§ EXERCISE BRIEF: Please reproduce only the stretch of the listing below from the line containing "Image resolution: width=496" through the end of the listing, word for word, with the pictures left out.

§ INFORMATION SUPPLIED:

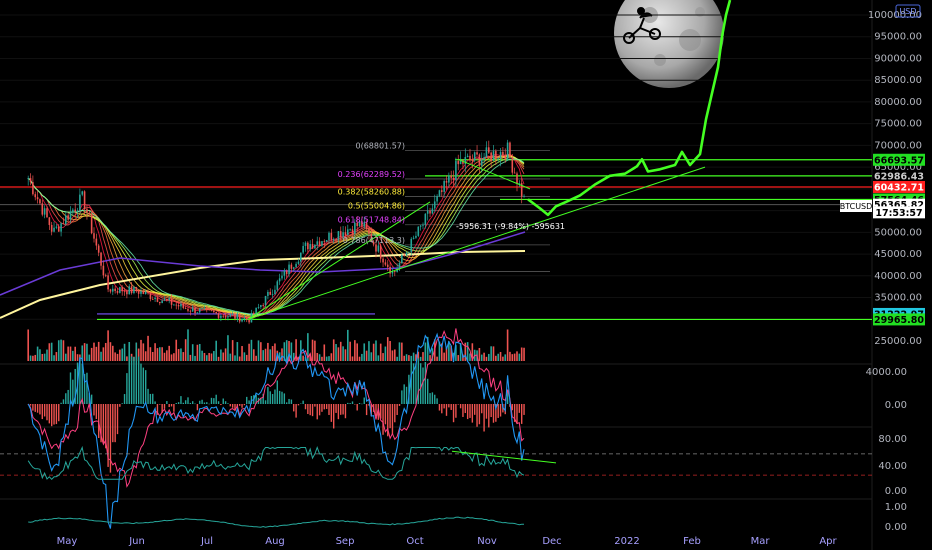 Image resolution: width=932 pixels, height=550 pixels. What do you see at coordinates (896, 492) in the screenshot?
I see `rsi-axis-label: 0.00` at bounding box center [896, 492].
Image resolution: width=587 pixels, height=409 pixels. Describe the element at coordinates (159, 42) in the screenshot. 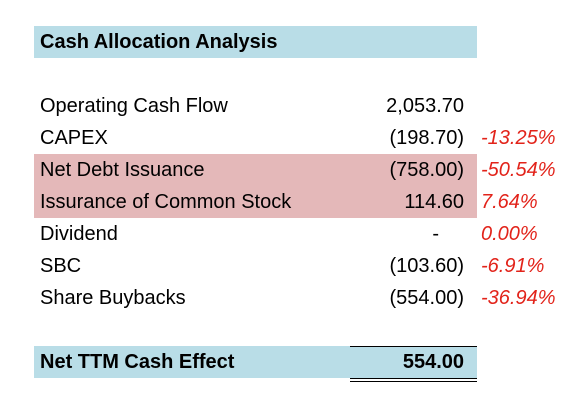

I see `sheet-title: Cash Allocation Analysis` at that location.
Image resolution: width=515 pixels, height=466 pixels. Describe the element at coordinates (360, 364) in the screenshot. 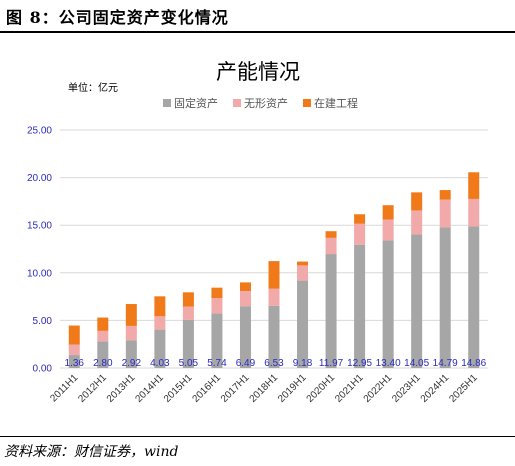

I see `data-label: 12.95` at that location.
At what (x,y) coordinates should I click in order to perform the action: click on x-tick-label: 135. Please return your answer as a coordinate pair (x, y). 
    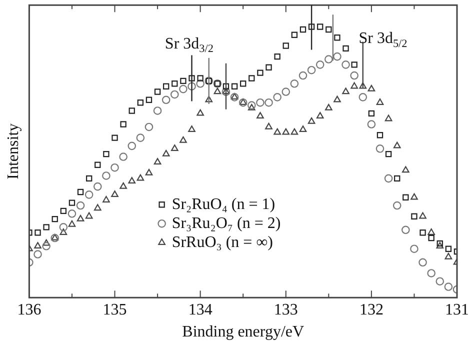
    Looking at the image, I should click on (114, 310).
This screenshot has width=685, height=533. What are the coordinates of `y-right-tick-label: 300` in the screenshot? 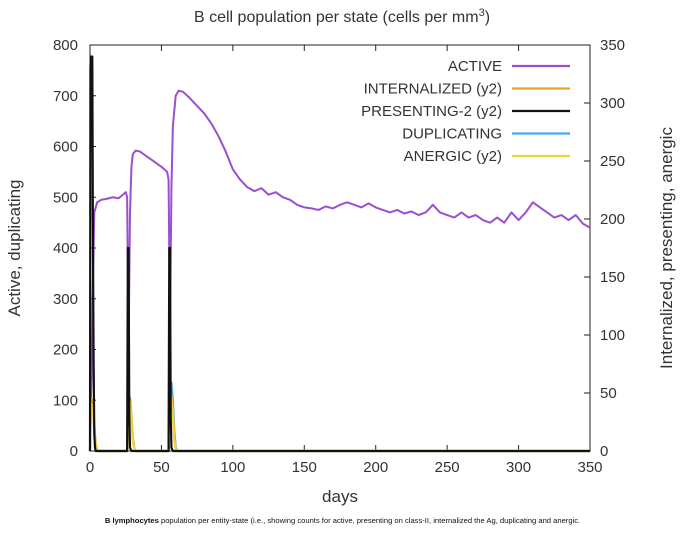 It's located at (612, 104).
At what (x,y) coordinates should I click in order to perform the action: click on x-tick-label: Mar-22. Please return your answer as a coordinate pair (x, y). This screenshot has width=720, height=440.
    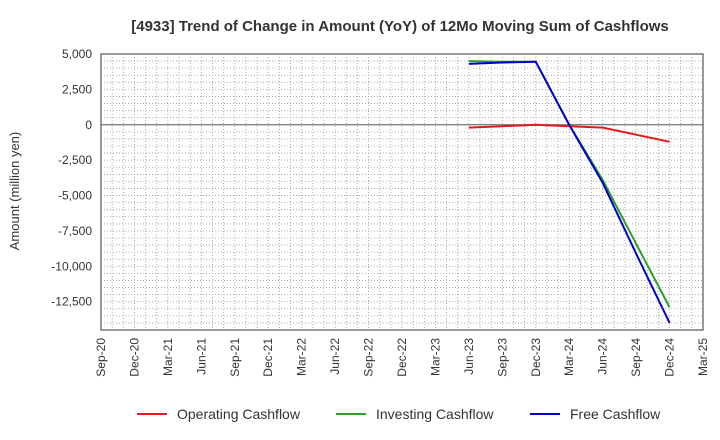
    Looking at the image, I should click on (302, 357).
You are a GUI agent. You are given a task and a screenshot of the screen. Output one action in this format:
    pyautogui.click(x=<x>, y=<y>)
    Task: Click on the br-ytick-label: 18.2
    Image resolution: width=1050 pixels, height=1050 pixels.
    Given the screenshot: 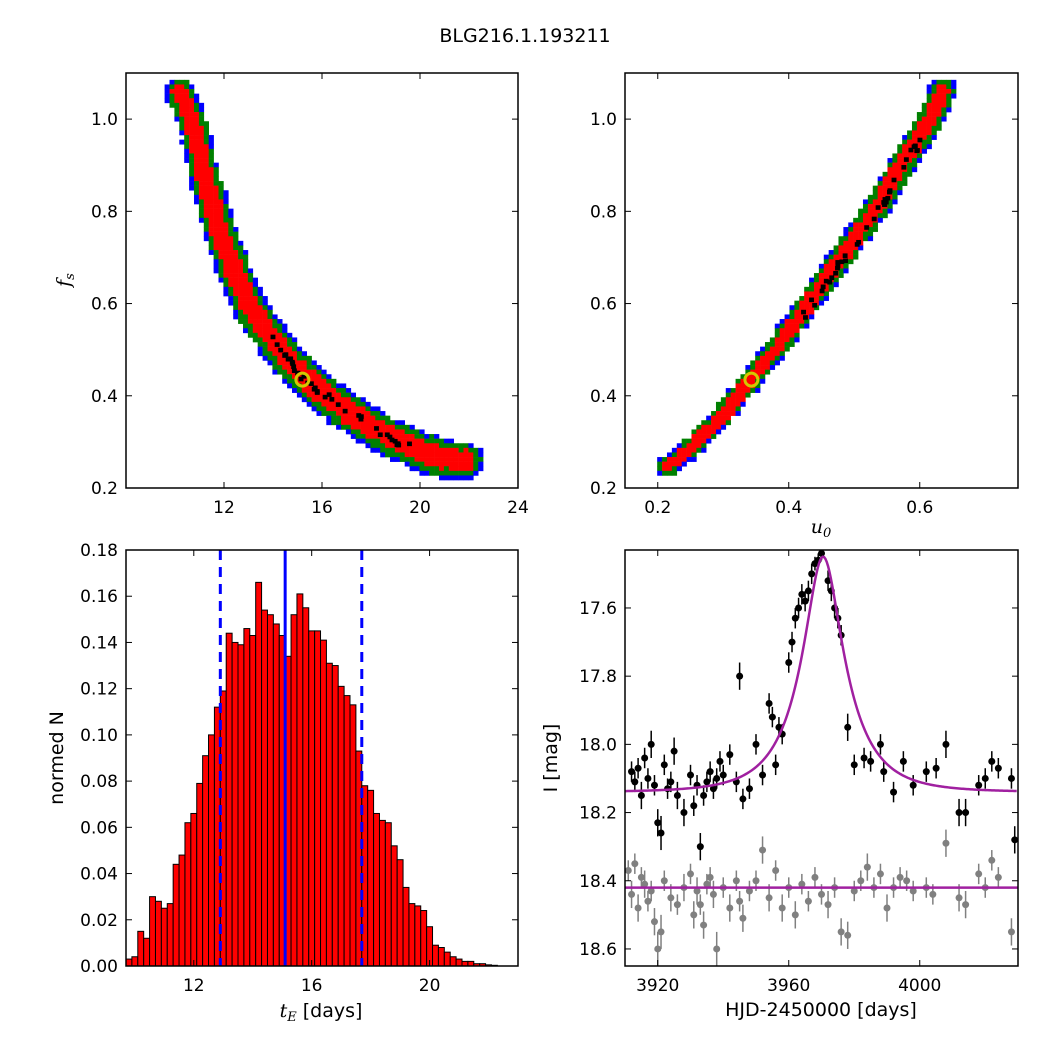 What is the action you would take?
    pyautogui.click(x=598, y=814)
    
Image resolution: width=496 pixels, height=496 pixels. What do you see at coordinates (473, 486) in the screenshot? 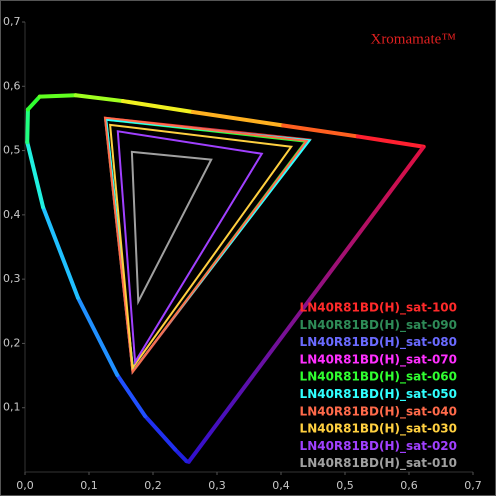
I see `x-tick-label: 0,7` at bounding box center [473, 486].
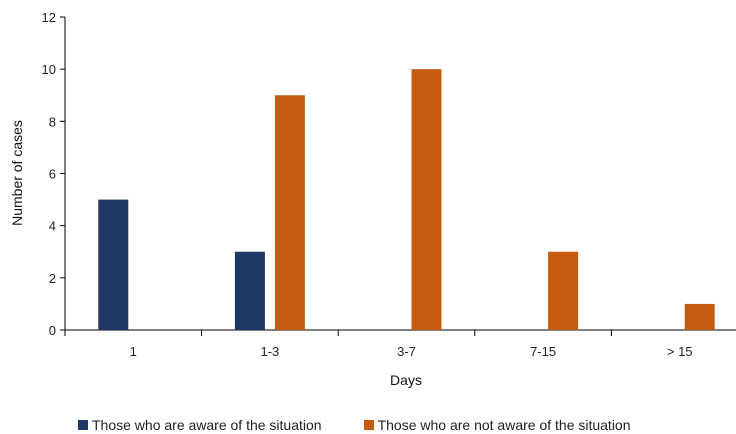 Image resolution: width=736 pixels, height=434 pixels. I want to click on y-tick-label: 12, so click(49, 18).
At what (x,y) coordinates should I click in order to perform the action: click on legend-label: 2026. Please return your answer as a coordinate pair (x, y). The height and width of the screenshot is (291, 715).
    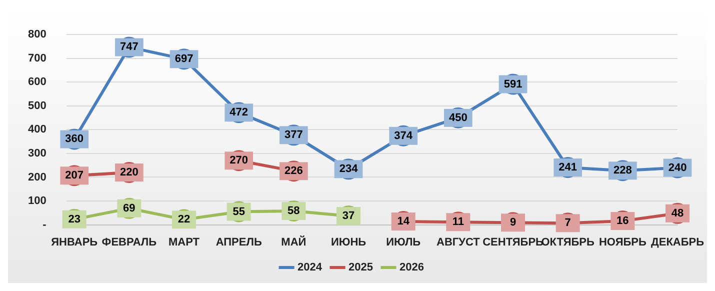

§ EXERCISE RESPONSE:
Image resolution: width=496 pixels, height=496 pixels. What do you see at coordinates (473, 486) in the screenshot? 
I see `x-tick-label: 0,7` at bounding box center [473, 486].
 Image resolution: width=736 pixels, height=434 pixels. I want to click on y-tick-label: 12, so click(49, 18).
At what (x,y) coordinates should I click in order to perform the action: click on legend-label: 2026. Please return your answer as a coordinate pair (x, y). The height and width of the screenshot is (291, 715).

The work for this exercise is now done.